The Padre humbly followed without another word. Descending the hill toward the north, the stranger leading the way, in a few moments the Padre detected the wash of waves, and presently his feet struck the firmer sand of the beach. Here the stranger paused, and the Padre perceived a boat lying in readiness hard by. As he stepped into the stern sheets, in obedience to the command of his companion, he noticed that the rowers seemed to partake of the misty incorporeal texture of his companion, a similarity that became the more distressing when he perceived also that their oars in pulling together made no noise. The stranger, assuming the helm, guided the boat on quietly, while the fog, settling over the face of the water and closing around them, seemed to interpose a muffled wall between themselves and the rude jarring of the outer world. As they pushed further into this penetralia, the Padre listened anxiously for the sound of creaking blocks and the rattling of cordage, but no vibration broke the veiled stillness or disturbed the warm breath of the fleecy fog. Only one incident occurred to break the monotony of their mysterious journey. A one-eyed rower, who sat in front of the Padre, catching the devout father’s eye, immediately grinned such a ghastly smile, and winked his remaining eye with such diabolical intensity of meaning that the Padre was constrained to utter a pious ejaculation, which had the disastrous effect of causing the marine Cocles to “catch a crab,” throwing his heels in the air and his head into the bottom of the boat. But even this accident did not disturb the gravity of the rest of the ghastly boat’s crew.
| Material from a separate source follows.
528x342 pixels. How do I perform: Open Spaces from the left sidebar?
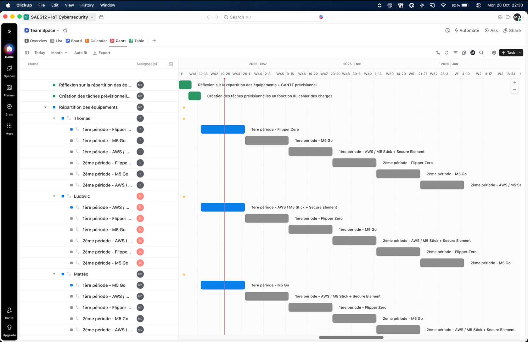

When, as it seemed to the Padre, ten minutes had elapsed, the outline of a large ship loomed up directly across their bow. Before he could utter the cry of warning that rose to his lips, or brace himself against the expected shock, the boat passed gently and noiselessly through the sides of the vessel, and the holy man found himself standing on the berth deck of what seemed to be an ancient caravel. The boat and boat’s crew had vanished. Only his mysterious friend, the stranger, remained. By the light of a swinging lamp the Padre beheld him standing beside a hammock, whereon, apparently, lay the dying man to whom he had been so mysteriously summoned. As the Padre, in obedience to a sign from his companion, stepped to the side of the sufferer, he feebly opened his eyes and thus addressed him:–
“Thou seest before thee, reverend father, a helpless mortal, struggling not only with the last agonies of the flesh, but beaten down and tossed with sore anguish of the spirit. It matters little when or how I became what thou now seest me. Enough that my life has been ungodly and sinful, and that my only hope of absolution lies in my imparting to thee a secret which is of vast importance to the holy Church, and affects greatly her power, wealth, and dominion on these shores. But the terms of this secret and the conditions of my absolution are peculiar. I have but five minutes to live. In that time I must receive the extreme unction of the Church.”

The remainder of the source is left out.